━━━━━ Information supplied ━━━━━

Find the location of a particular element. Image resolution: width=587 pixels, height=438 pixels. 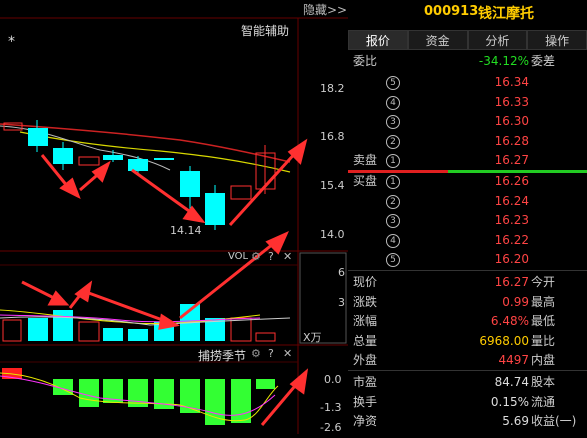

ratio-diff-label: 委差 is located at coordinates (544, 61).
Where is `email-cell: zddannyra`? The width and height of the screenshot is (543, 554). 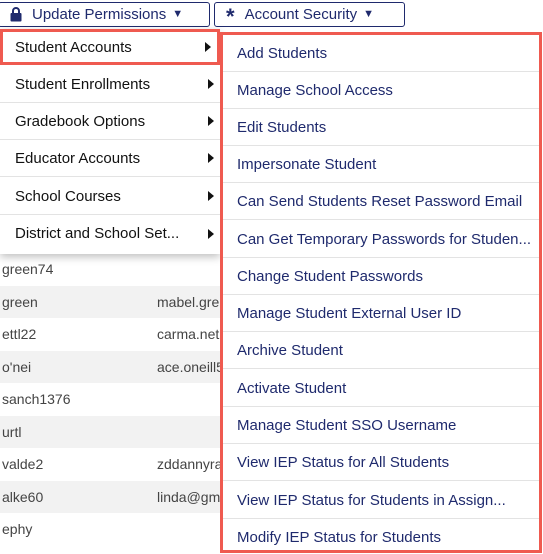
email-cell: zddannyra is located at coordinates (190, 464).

━━━━━
━━━━━ Information supplied ━━━━━

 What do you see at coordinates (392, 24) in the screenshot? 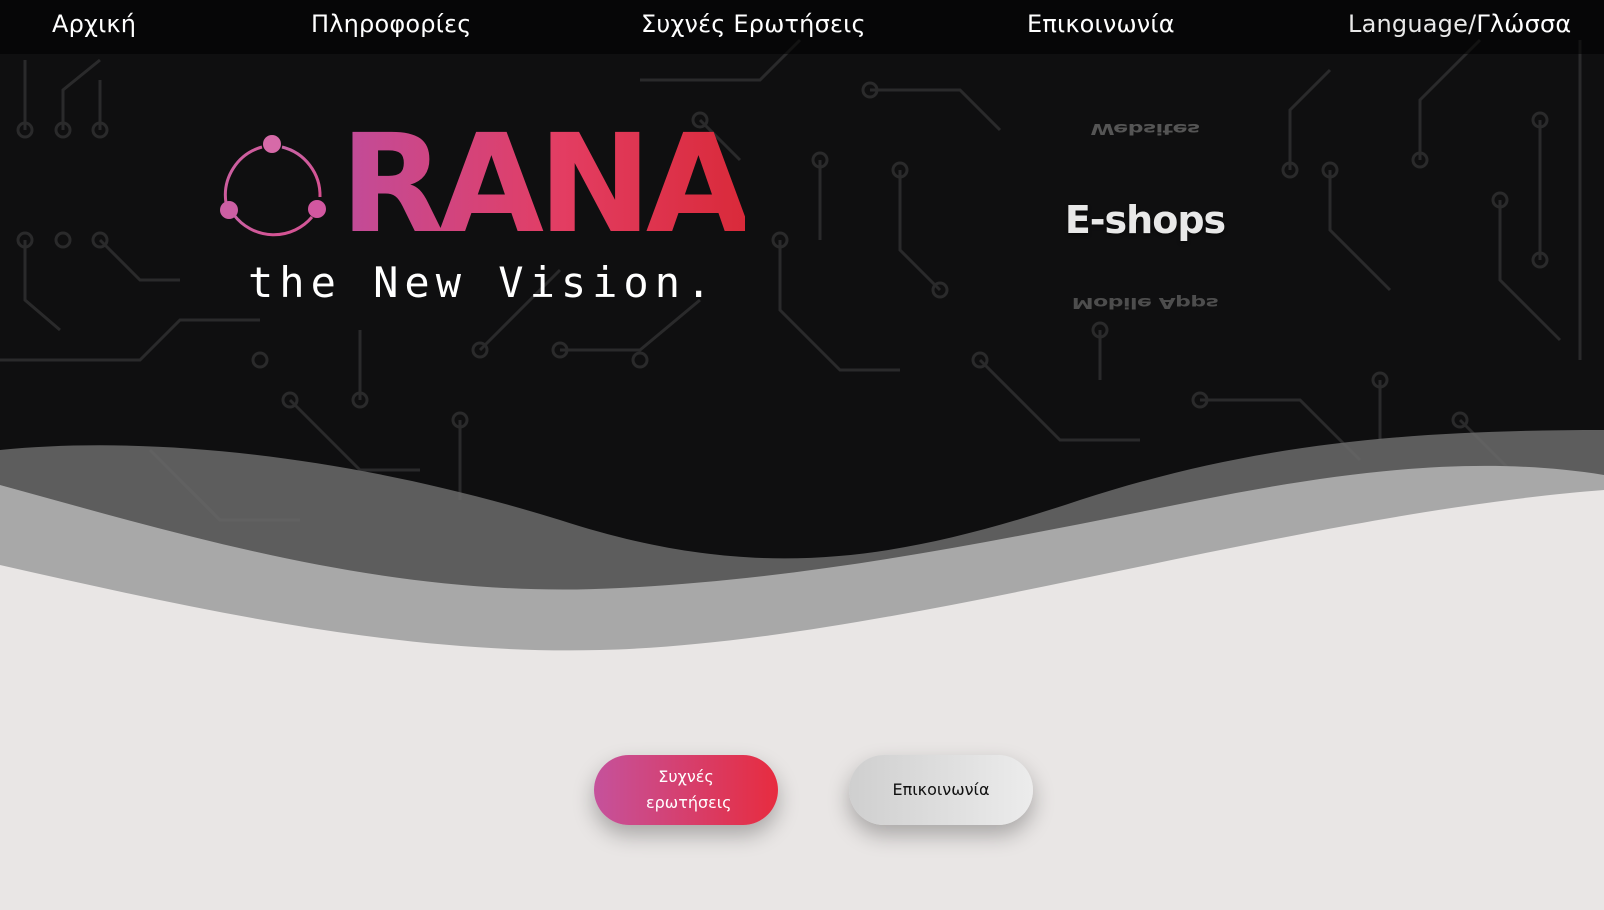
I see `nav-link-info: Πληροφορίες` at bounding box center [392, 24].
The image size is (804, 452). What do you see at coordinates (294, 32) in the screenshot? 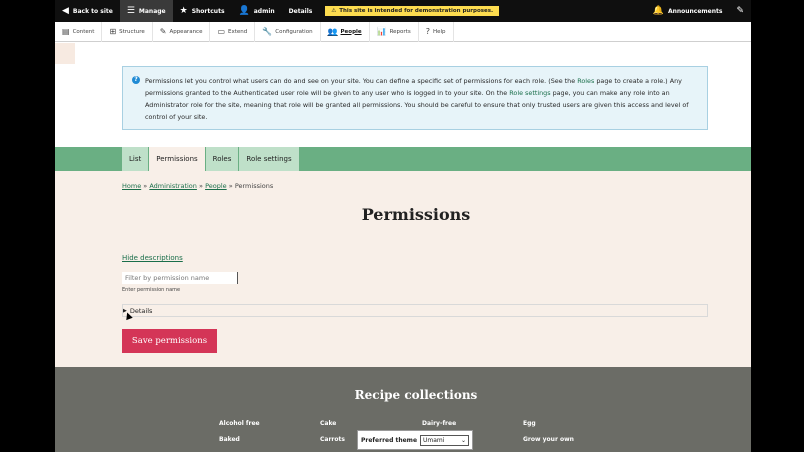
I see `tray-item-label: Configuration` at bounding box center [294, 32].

━━━━━

→ **Exercise goal**
Please copy the lines from the one containing "is (543, 554)." through the one containing "email-cell: zddannyra is", inclusive, and leave out the pictures.

→ **Solved problem**
Where is `email-cell: zddannyra`? The width and height of the screenshot is (543, 554). 
email-cell: zddannyra is located at coordinates (190, 464).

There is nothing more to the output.